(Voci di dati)
——
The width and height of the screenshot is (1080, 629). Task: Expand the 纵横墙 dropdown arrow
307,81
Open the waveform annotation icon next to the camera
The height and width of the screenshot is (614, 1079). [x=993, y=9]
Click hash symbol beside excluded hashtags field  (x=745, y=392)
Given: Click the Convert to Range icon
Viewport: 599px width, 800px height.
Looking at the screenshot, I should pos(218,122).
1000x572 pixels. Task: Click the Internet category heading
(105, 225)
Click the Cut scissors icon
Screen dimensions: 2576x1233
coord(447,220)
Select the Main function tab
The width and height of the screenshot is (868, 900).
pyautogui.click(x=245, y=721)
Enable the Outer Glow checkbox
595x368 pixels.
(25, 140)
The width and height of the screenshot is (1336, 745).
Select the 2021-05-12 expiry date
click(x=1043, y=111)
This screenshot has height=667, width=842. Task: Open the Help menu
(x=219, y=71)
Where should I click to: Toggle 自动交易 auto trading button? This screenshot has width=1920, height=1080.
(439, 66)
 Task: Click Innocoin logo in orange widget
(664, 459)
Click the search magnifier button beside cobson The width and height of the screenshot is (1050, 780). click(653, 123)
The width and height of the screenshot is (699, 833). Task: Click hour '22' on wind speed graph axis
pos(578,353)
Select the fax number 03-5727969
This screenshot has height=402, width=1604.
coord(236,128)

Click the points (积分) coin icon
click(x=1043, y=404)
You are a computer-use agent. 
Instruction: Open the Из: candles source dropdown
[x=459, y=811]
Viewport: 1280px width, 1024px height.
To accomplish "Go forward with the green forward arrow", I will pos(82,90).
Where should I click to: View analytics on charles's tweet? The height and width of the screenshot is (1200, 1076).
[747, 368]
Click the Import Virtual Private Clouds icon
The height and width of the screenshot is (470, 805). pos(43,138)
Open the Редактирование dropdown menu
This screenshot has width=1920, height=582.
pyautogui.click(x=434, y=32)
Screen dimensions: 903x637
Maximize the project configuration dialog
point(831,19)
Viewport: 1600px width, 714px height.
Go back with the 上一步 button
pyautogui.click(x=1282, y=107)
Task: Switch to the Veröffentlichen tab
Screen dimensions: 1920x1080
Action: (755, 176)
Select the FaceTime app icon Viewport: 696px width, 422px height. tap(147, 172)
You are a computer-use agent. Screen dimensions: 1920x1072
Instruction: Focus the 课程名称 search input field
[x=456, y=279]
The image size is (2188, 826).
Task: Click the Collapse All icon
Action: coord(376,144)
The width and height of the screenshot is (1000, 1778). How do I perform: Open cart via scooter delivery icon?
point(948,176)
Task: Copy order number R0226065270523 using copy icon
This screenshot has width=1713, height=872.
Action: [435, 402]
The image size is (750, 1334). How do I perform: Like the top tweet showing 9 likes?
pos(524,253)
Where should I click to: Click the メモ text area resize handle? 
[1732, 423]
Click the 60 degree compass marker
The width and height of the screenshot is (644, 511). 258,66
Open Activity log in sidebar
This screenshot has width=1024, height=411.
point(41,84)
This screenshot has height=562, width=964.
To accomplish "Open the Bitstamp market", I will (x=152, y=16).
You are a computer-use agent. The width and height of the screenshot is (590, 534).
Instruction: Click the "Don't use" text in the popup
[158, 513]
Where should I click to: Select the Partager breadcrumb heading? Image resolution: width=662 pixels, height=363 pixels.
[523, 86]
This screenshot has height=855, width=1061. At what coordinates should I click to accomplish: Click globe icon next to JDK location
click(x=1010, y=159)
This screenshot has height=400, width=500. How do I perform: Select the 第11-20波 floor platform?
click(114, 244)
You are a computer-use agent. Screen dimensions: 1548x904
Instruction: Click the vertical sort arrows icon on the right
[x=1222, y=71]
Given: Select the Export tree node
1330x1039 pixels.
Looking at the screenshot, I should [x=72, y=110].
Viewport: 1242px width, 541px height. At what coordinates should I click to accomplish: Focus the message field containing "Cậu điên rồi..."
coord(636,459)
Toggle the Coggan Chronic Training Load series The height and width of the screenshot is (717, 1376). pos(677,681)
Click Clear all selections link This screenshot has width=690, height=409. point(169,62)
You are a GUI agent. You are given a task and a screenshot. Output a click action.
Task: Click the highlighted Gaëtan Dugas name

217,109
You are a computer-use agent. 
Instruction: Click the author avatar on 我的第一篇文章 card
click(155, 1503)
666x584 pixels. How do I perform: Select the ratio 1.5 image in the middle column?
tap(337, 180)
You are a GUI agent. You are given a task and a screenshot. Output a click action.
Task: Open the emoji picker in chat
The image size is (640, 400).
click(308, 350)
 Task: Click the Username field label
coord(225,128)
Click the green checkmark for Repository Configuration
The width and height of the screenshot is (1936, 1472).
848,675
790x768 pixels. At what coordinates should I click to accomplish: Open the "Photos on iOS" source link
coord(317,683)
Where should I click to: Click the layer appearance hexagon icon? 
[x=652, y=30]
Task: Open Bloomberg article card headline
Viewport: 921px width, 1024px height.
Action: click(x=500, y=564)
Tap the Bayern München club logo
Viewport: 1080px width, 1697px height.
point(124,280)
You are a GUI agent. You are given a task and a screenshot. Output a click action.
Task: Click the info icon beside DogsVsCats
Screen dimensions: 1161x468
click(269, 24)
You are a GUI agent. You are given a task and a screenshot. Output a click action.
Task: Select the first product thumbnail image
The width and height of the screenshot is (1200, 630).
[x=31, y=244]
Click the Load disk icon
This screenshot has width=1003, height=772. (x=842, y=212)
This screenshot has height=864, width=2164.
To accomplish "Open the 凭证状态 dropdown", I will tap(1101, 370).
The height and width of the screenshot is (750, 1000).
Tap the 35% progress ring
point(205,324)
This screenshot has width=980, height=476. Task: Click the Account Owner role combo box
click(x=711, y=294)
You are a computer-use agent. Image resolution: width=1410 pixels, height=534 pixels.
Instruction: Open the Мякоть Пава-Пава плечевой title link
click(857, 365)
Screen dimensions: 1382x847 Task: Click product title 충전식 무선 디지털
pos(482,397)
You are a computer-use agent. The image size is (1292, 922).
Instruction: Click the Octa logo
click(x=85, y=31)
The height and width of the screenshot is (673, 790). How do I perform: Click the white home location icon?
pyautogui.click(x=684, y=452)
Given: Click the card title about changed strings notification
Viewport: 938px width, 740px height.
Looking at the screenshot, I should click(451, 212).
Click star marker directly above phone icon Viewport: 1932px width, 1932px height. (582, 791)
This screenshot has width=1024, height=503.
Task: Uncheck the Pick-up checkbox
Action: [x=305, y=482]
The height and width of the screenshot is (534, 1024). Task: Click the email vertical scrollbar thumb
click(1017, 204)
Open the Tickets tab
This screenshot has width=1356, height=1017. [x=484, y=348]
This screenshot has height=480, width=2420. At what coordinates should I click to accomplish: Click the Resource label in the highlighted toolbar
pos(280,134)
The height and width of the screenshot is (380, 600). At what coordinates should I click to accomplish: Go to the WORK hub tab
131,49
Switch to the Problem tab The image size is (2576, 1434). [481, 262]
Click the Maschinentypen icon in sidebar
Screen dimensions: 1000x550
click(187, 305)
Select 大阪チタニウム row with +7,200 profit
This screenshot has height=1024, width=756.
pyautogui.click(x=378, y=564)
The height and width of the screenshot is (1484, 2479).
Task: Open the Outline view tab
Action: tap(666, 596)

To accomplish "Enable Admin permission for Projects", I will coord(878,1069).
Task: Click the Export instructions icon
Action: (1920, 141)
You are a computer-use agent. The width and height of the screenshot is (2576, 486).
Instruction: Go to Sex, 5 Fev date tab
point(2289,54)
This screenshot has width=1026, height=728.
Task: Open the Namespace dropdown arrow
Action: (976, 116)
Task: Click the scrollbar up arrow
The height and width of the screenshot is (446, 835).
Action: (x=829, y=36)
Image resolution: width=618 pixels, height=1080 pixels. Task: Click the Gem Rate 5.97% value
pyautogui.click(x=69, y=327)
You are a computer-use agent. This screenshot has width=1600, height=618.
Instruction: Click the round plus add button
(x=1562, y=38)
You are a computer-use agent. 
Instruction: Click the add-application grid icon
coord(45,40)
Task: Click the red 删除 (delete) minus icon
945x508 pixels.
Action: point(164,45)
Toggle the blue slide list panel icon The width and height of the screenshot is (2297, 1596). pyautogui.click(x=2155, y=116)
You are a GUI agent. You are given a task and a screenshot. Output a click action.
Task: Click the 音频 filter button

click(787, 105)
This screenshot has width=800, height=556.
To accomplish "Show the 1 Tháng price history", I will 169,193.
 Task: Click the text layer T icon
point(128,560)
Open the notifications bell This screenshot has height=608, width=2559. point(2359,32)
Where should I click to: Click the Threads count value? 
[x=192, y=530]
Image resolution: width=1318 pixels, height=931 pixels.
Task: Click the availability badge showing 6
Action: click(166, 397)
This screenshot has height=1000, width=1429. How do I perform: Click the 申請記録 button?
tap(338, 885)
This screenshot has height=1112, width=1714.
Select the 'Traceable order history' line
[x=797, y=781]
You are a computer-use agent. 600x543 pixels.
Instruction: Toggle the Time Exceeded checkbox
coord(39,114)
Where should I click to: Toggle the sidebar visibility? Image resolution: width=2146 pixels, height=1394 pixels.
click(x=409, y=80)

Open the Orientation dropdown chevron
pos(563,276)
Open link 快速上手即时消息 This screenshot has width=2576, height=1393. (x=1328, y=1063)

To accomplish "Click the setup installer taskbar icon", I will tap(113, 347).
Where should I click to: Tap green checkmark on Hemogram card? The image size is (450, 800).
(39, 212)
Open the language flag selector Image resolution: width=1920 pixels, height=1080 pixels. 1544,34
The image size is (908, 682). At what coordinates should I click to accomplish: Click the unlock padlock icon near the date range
——
### Esercizio breve
Trascrivi alla lettera le righe partendo da quella che contiene "This screenshot has height=864, width=2164." e fermati dopo quella che contiene "pyautogui.click(x=684, y=452)".

### Risultato corretto
This screenshot has height=864, width=2164.
To accomplish "Open the 凭证状态 dropdown", I will tap(1101, 370).
The height and width of the screenshot is (750, 1000).
Tap the 35% progress ring
point(205,324)
This screenshot has width=980, height=476. Task: Click the Account Owner role combo box
click(x=711, y=294)
You are a computer-use agent. Image resolution: width=1410 pixels, height=534 pixels.
Instruction: Open the Мякоть Пава-Пава плечевой title link
click(857, 365)
Screen dimensions: 1382x847 Task: Click product title 충전식 무선 디지털
pos(482,397)
You are a computer-use agent. The image size is (1292, 922).
Instruction: Click the Octa logo
click(x=85, y=31)
The height and width of the screenshot is (673, 790). How do I perform: Click the white home location icon?
pyautogui.click(x=684, y=452)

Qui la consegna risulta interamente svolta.